**Your objective**
Take the line containing "1568x637 pixels. At" and every line below it through the end of the entries, and output them verbatim, pictures excluded.

**Entries supplied**
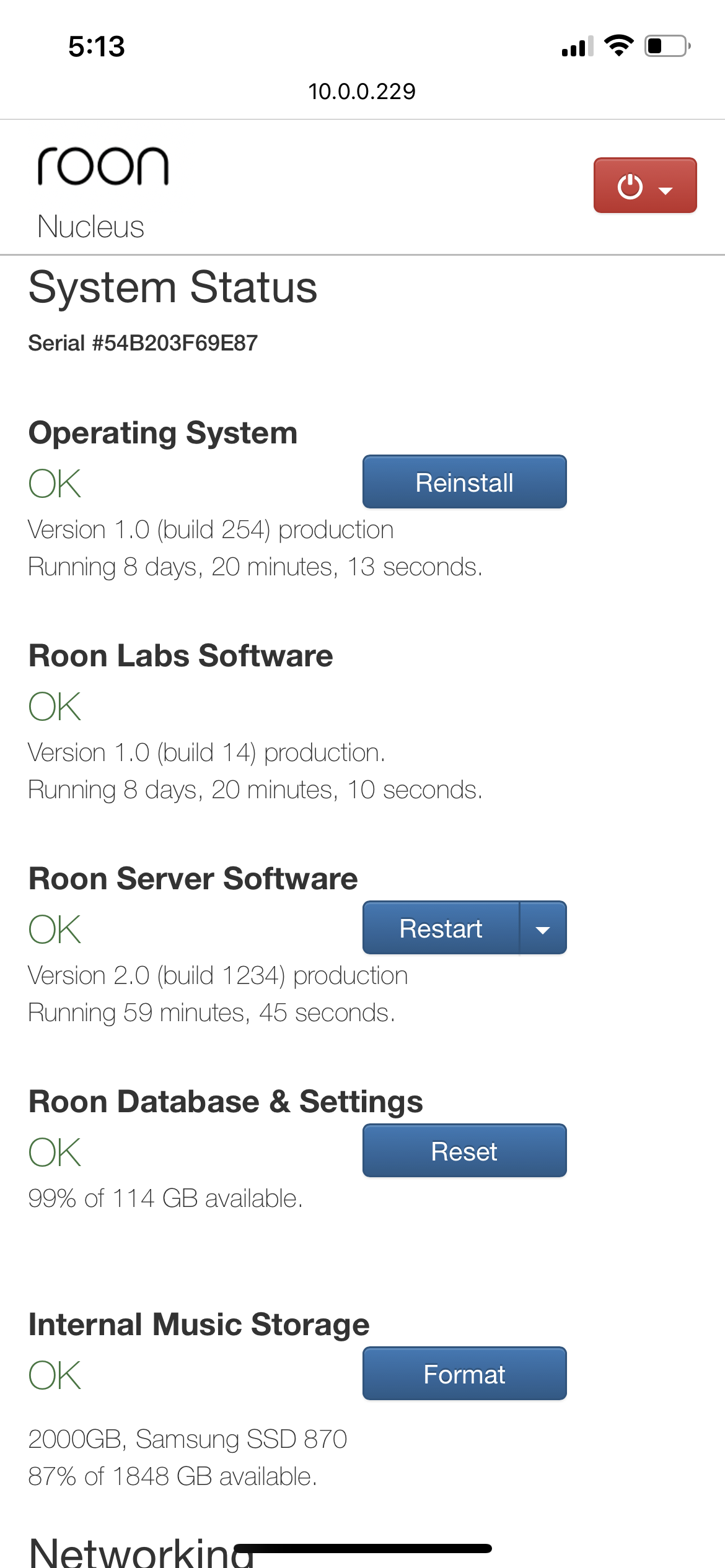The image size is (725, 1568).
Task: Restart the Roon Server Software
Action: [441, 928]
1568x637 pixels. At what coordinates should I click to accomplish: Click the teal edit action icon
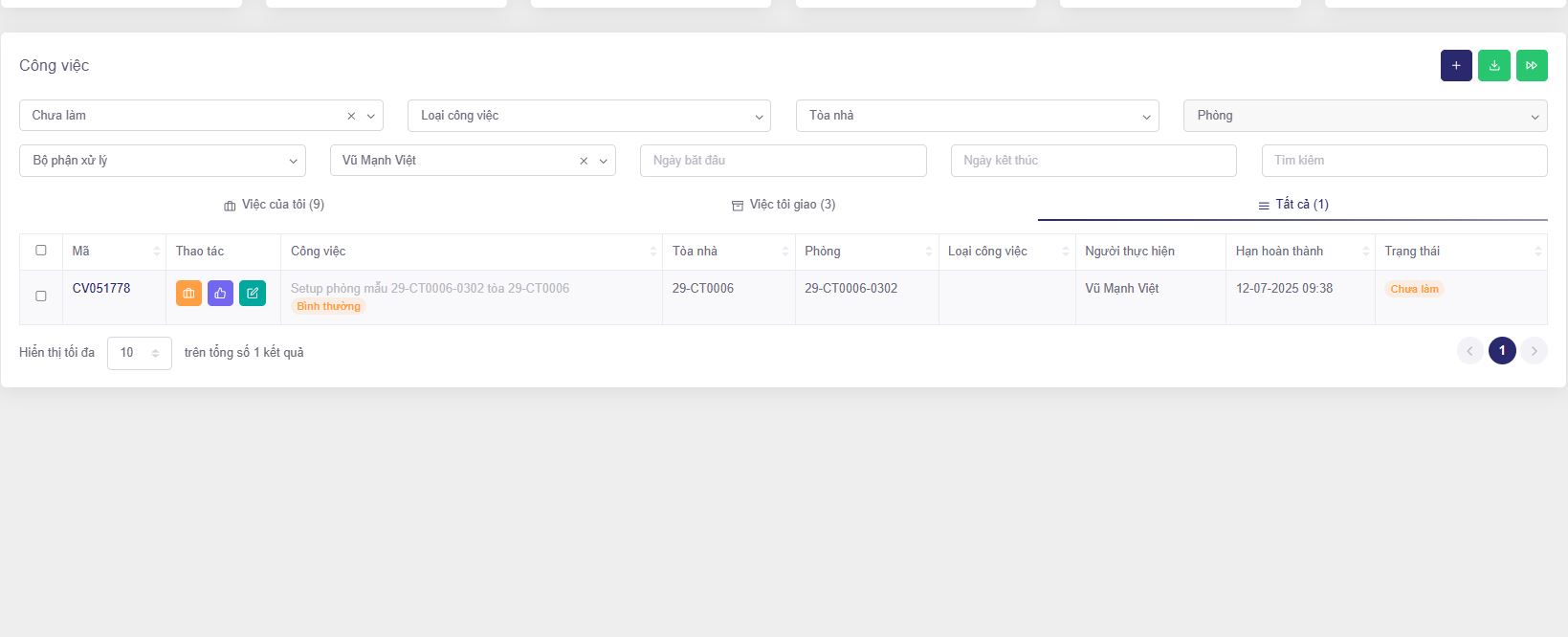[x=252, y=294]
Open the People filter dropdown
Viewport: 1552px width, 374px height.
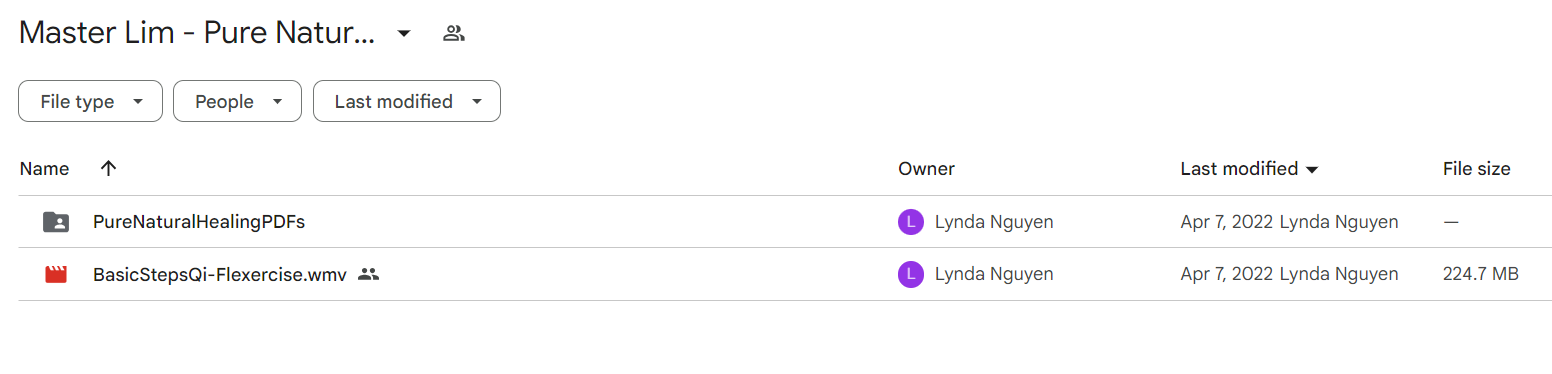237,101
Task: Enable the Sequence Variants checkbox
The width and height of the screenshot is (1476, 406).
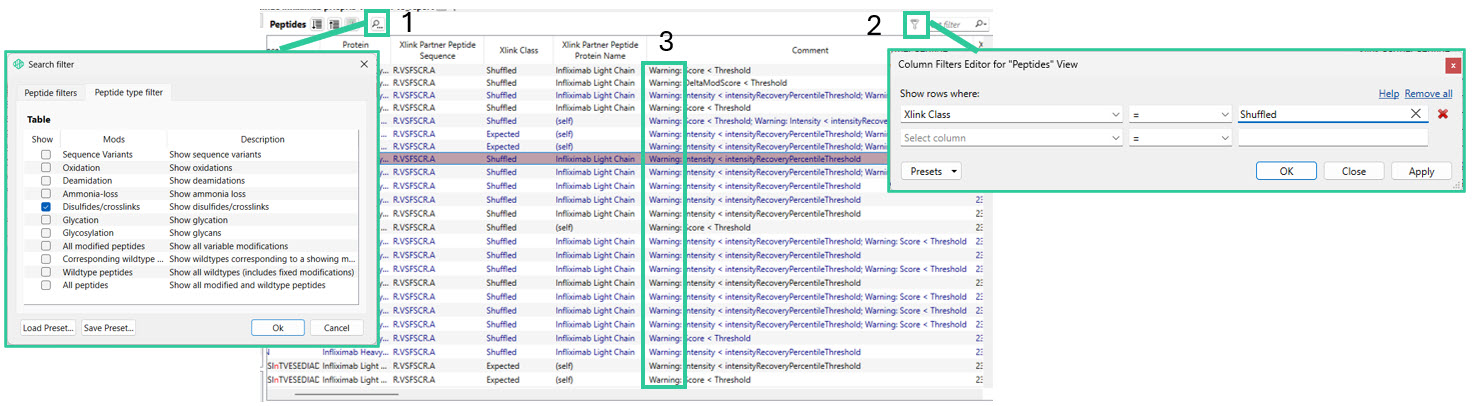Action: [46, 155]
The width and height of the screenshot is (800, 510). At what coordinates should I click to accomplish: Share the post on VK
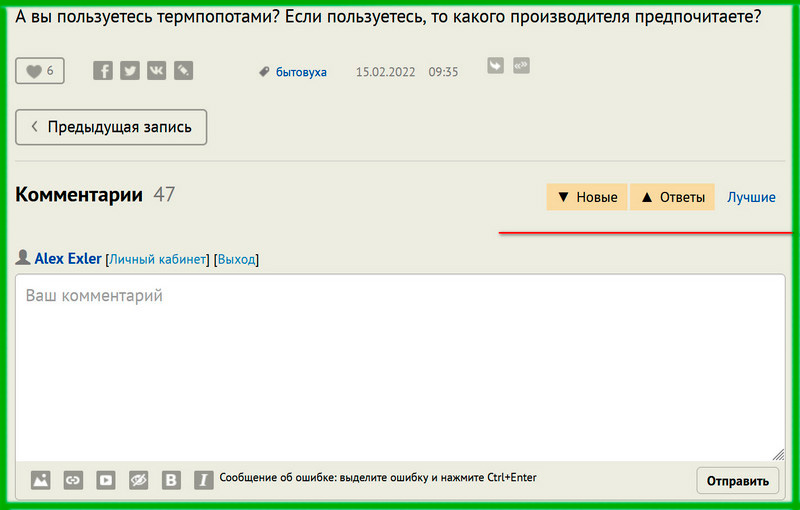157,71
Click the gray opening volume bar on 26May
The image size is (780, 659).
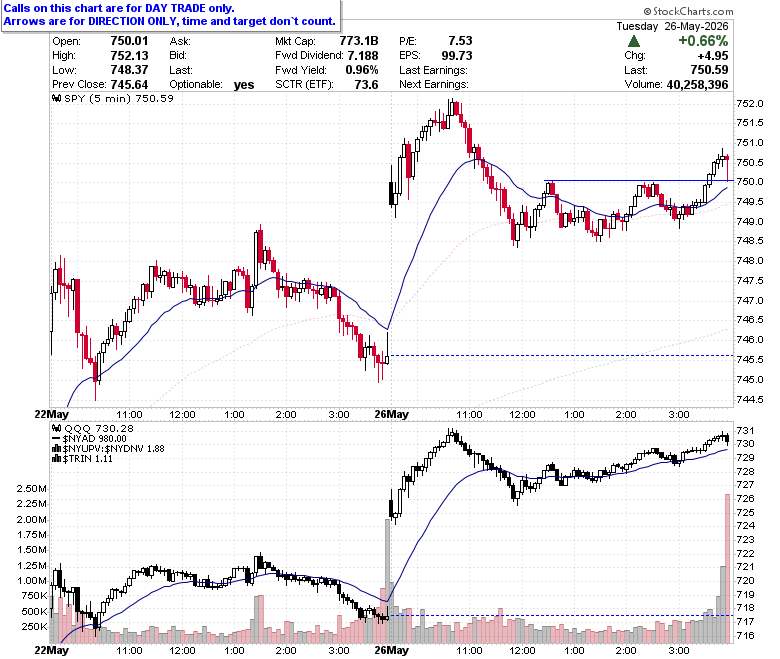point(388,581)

**Task solution**
1568x637 pixels. At what coordinates should I click to accomplish: Click the teal edit action icon
[x=252, y=294]
Open the People filter dropdown
Viewport: 1552px width, 374px height.
237,101
Task: Enable the Sequence Variants checkbox
The width and height of the screenshot is (1476, 406).
Action: [46, 155]
The width and height of the screenshot is (800, 510). At what coordinates should I click to accomplish: Share the post on VK
157,71
Click the gray opening volume bar on 26May
The image size is (780, 659).
point(388,581)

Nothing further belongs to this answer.